--- WORK TO COMPLETE ---
Line count for "height": state how many lines of the listing below contain it, without anything else.

--- SOURCE DATA ---
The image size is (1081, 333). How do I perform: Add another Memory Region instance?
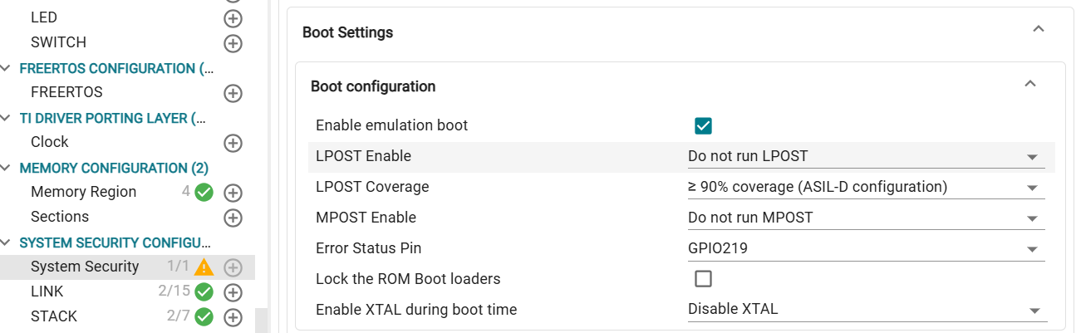pos(233,193)
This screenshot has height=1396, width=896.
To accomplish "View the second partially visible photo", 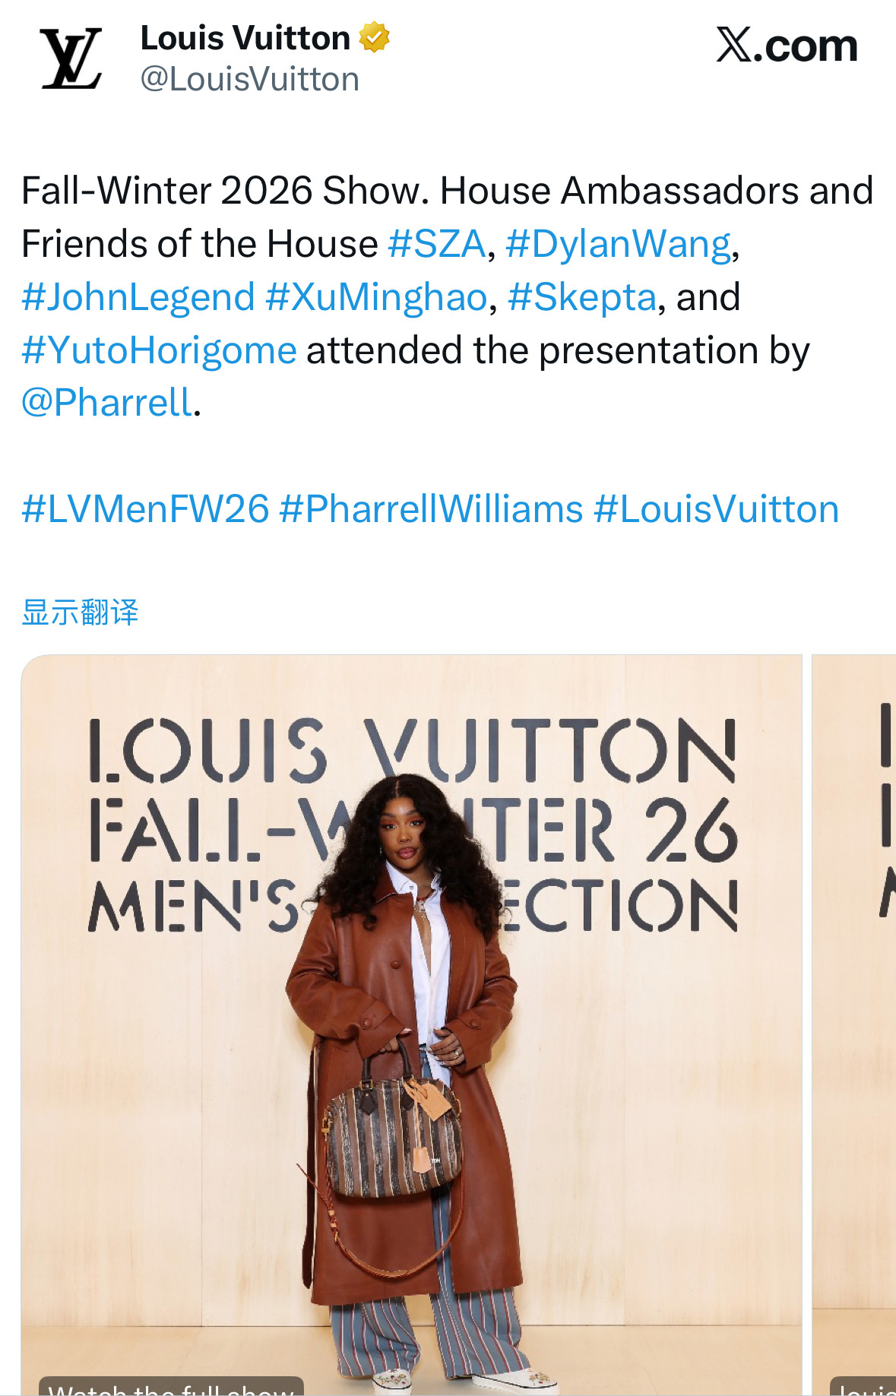I will [854, 1024].
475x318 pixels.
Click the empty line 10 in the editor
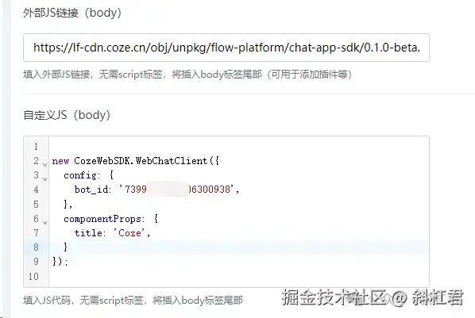[x=239, y=276]
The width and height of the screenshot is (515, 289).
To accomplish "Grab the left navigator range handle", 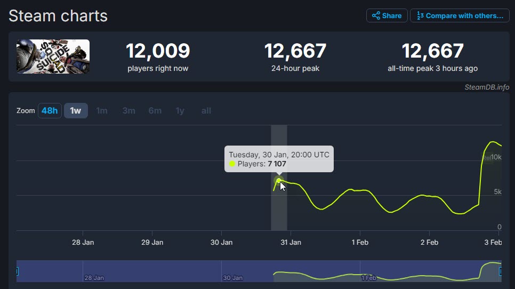I will click(17, 271).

--- OUTPUT ---
2